Extract provided Start Marker

(ABC4) – A new law that went into effect Nov. 1, 2021, will now allow Utah-born adoptees to a get a non-certified copy of their original birth certificate without having to go to court if the birth parents give permission.

If an adoptee knows their birth parents are deceased, they can still obtain a copy of their original birth certificate.

Why should an adult adoptee be able to have access to their birth certificate? It grants them access to their medical history, family history, and overall identity.

So why would people want to keep these kinds of records closed? Open records could cause people to become more hesitant about adoption and likely increase the rates of abortion, some people claim.

McKenzie Dyer spoke with ABC4 about how she was adopted and how she feels about this complicated issue.

“I have an open adoption which means I’ve had contact with my birth mother for most of my life, while I have all that medical information from her, that’s only half the information,” Dyer said.

Dyer explained how important it is to know family medical history as well as the history of mental illness. “I don’t have contact with my birth father which can make it difficult at times trying to obtain information about who I am and basically my past.”

The rights of the adoptee versus the rights of birth mothers is a tricky situation for all states. Each state is different with rights for adoptees. In Utah, adoptees have the right to open their records at the age of 18 but restrictions apply. Often these steps are tricky to navigate and make it difficult to get records open.

Currently, 17 states keep their adoption documents completely sealed meaning very limited or no access without a court order.

One way adoptees have been getting information without having to contact birth parents is through programs like ancestry DNA and 23andME DNA testing.

“I think it’s a great tool for people to use,” Dyer said. “It’s definitely gotten more popular which lets people maybe meet siblings or half-siblings.”

While some adoptees may feel in the dark about who they are, laws and technology are continuously being updated to allow people more access to their overall identity.

Extract provided End Marker

### Exercise:
Write out the part of the article on Utah's birth certificate law for adoptees from "Why should an" to "some people claim.".

Extracted entries Start Marker

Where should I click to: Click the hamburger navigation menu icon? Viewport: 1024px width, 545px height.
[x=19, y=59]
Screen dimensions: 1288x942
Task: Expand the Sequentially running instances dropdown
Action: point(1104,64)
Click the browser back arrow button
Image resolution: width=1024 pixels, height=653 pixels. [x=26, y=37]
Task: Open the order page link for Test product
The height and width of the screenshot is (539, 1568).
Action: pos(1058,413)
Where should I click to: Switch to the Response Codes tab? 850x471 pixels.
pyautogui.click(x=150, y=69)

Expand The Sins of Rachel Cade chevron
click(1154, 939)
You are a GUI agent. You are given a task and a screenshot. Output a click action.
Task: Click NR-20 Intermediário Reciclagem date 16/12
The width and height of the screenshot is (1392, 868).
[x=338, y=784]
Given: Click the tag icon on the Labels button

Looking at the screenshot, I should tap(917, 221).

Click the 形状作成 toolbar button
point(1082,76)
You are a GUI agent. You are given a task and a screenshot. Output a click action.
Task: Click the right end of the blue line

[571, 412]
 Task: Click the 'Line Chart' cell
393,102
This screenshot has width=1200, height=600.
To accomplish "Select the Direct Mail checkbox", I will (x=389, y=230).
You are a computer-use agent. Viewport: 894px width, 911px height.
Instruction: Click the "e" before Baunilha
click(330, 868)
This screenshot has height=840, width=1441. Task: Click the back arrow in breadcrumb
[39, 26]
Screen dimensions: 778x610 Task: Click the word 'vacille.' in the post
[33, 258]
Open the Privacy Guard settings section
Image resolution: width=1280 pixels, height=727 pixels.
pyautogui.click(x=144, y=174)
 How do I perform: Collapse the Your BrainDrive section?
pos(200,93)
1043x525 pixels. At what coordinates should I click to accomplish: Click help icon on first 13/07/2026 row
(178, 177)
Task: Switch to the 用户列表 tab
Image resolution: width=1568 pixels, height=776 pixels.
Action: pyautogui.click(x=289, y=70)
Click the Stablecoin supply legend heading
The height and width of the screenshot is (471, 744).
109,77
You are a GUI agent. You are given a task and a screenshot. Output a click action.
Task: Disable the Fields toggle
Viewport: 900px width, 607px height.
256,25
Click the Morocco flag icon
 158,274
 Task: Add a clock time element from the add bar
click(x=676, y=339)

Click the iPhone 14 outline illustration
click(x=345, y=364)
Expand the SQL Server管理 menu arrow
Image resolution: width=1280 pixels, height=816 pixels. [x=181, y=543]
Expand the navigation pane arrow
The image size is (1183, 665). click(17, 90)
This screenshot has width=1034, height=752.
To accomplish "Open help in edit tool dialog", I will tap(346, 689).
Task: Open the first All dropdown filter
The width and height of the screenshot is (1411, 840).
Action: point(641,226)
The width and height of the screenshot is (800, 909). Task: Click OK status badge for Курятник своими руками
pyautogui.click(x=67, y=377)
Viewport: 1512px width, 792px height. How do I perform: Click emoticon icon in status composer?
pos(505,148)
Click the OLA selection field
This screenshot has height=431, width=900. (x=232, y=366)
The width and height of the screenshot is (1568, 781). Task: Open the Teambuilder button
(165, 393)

Extracted entries End Marker

### Solution for this problem:
Why should an adult adoptee be able to have access to their birth certificate? It grants them access to their medical history, family history, and overall identity.

So why would people want to keep these kinds of records closed? Open records could cause people to become more hesitant about adoption and likely increase the rates of abortion, some people claim.